A truly ghastly, thoroughly horrible movie that I finally put myself through. I’d heard ominous things about it but figured it couldnt be that bad. Oh my, it’s fucking dire, an absolute train wreck of a film. Let me try and explain why in the shortest time possible: it’s shite. It consists entirely of schematic conversations without a modicum of interest or anything to do with the plot even on a metaphorical level. It takes itself way too seriously to the extent that even the occasional splatter of violence comes across as desperately pretentious.

Nothing in it made any sense and yet with every scene I could smell the smugness on display; I got the feeling that the cast thought they were in a peak Tarantino. So boring, so without merit, so painful to watch. Give me those actors and a mere £200,000 and I will make you a better film.
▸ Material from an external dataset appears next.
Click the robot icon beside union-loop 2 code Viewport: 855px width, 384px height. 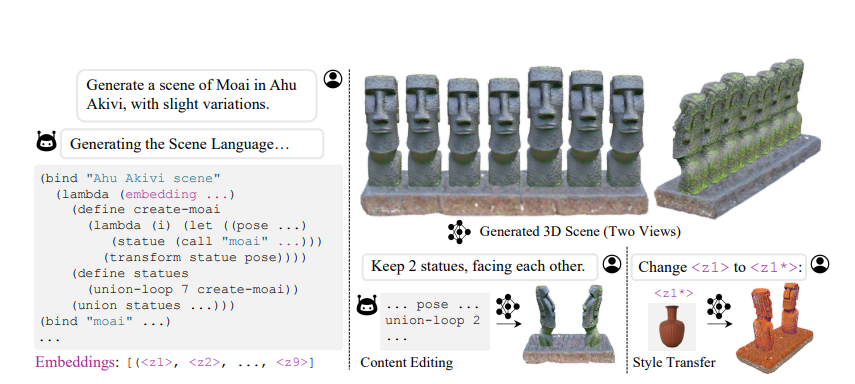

A few folk I know have said something along the lines of, “Oh, it’s Cormac McCarthy.” I have no idea who he is (I don’t read much fiction) but I can assure you that in the screenwriting realm he is on this display a talentless fellow who probably lives in a log cabin just for the existential kudos. And what in the hell happened to Ridley Scott? He seems to be dedicating himself to garbage these days. Someone needs to write him a decent script.

I hated this movie so much. It’s the worst I’ve seen in a LONG TIME.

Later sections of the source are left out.